-- Record excerpts --

%%

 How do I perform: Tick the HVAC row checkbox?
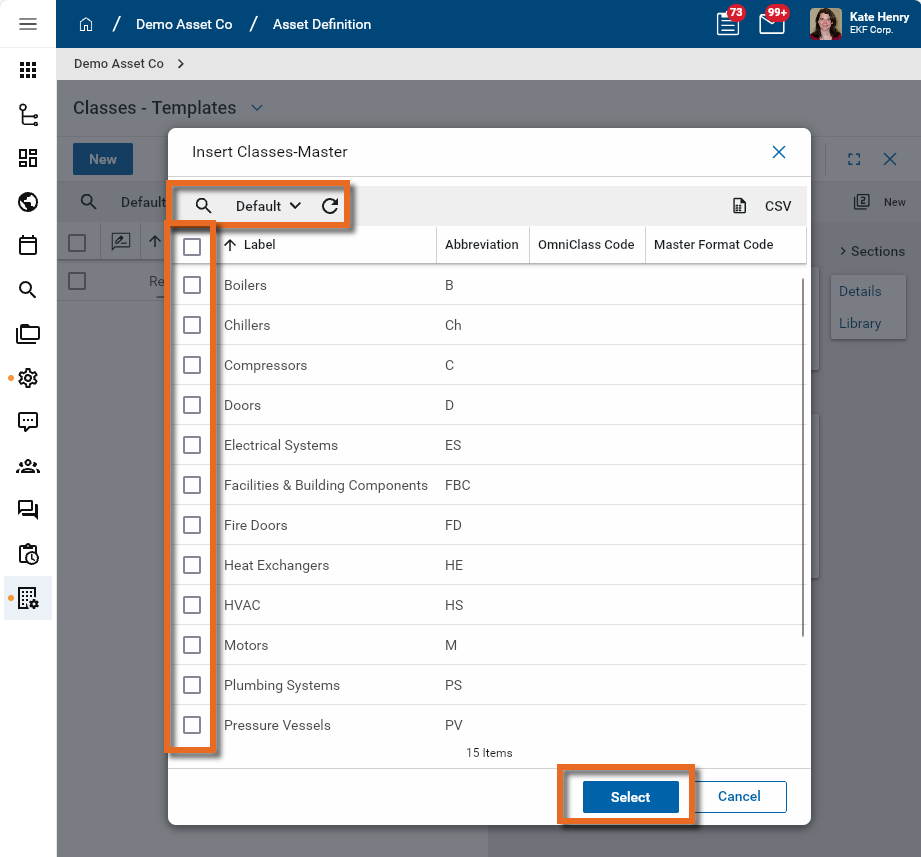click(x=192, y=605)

%%
%%

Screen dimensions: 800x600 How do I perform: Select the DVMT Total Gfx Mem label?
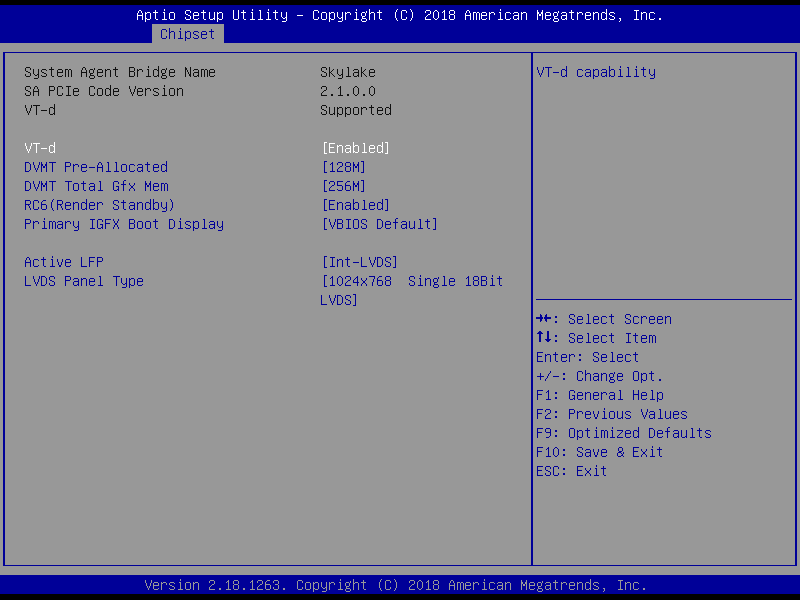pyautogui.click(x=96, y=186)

%%
%%

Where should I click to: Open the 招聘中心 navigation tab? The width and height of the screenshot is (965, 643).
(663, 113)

%%

-- Task description --
Output as a JSON list of strings the lines of the records starting with the line that contains "Screen dimensions: 800x600" and going on through the line that contains "pyautogui.click(x=96, y=186)", both included, with one string per line and blank lines omitted. Leave the pictures out of the answer.

-- The solution --
[
  "Screen dimensions: 800x600 How do I perform: Select the DVMT Total Gfx Mem label?",
  "pyautogui.click(x=96, y=186)"
]